Select Committee on Culture, Media and Sport Written Evidence


Memorandum submitted by Mr Anthony Green

  "Droit de Suite"—a levy imposed by the European Union (nobody asked my opinion!).

  This bureaucratic intervention will really only benefit the super-famous and financially already secure few (Picasso, Chagall, Warhol etc), their widows—and their lawyers.

  I have traded as a professional painter for 40 years, exhibiting in 100 one-person shows in the UK and around the world. I earn a modest but comfortable living—despite never owning a new motorcar or a house in a London postal district! When my work comes up at auction it fetches (1996-2005) about 60% of my current market prices—slightly embarrassing to say the least.
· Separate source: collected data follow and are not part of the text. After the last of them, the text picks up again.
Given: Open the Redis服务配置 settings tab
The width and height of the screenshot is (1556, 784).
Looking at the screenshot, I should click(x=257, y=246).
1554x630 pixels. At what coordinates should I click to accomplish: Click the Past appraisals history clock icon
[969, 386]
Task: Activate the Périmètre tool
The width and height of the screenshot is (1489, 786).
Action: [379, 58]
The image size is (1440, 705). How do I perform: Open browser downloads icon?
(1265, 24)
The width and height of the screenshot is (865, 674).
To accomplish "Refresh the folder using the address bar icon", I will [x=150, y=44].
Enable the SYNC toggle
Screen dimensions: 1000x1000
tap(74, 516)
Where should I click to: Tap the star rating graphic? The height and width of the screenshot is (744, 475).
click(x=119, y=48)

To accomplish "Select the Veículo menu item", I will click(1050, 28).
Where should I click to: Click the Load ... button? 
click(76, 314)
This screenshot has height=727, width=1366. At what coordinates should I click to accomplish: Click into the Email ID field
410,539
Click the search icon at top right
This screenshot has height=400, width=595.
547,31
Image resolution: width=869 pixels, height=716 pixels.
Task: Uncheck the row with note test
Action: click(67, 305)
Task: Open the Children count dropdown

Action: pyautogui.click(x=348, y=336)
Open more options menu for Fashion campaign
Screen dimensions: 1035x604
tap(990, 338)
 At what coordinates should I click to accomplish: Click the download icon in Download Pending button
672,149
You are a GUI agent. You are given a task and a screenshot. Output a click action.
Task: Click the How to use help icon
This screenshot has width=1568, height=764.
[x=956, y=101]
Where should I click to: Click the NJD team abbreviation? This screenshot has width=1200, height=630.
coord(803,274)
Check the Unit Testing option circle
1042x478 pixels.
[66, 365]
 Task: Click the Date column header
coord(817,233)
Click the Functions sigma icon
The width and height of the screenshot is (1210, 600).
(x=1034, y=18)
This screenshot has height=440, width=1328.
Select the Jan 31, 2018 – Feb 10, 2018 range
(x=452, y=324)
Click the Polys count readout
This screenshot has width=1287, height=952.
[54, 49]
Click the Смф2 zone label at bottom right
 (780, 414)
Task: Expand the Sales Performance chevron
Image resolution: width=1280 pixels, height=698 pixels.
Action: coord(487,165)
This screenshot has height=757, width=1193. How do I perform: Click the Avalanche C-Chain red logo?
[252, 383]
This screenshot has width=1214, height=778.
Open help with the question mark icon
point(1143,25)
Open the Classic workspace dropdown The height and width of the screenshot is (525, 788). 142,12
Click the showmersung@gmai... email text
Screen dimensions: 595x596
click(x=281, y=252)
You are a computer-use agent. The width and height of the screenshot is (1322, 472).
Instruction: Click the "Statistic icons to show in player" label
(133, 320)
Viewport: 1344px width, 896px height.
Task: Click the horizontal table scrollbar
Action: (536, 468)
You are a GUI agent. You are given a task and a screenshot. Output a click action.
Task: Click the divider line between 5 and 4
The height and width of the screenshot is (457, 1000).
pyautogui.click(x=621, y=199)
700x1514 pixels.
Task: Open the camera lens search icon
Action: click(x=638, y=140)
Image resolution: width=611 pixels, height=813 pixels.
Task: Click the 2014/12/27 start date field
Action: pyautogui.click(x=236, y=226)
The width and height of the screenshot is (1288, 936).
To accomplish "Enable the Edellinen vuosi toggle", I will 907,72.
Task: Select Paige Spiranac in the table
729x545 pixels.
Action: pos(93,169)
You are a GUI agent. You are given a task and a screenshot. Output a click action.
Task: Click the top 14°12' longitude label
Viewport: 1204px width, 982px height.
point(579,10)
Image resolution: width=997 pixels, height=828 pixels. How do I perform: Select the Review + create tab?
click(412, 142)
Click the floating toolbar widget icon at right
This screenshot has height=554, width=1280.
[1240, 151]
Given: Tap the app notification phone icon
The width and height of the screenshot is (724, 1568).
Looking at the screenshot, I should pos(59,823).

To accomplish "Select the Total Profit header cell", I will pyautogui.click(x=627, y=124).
  Nobody forced me to sell my paintings for £50 in 1962 or £750 in 1976—but because they were bought at those prices then, it allows me to sell an equivalent work for £8,000 in 2005. Good luck to those early buyers and agents! It would be puerile to blackmail them intellectually into giving me a sweetener now just because I have been increasingly and modestly successful. If my work was still very cheap, should I return those early fans their money while they foreclose on my palette and paints? I think not! I certainly don't want to have an automatic resale right attached to my new work since this might well affect the price. I can charge, with buyers asking for a corresponding discount to take account of this.

  Don't throttle the art world with "School of Paris" bureaucracy (thought up pre-1939)—just let me and my fellow artists, our agents and dealers get on with the business of trading freely with brave collectors and prescient fans.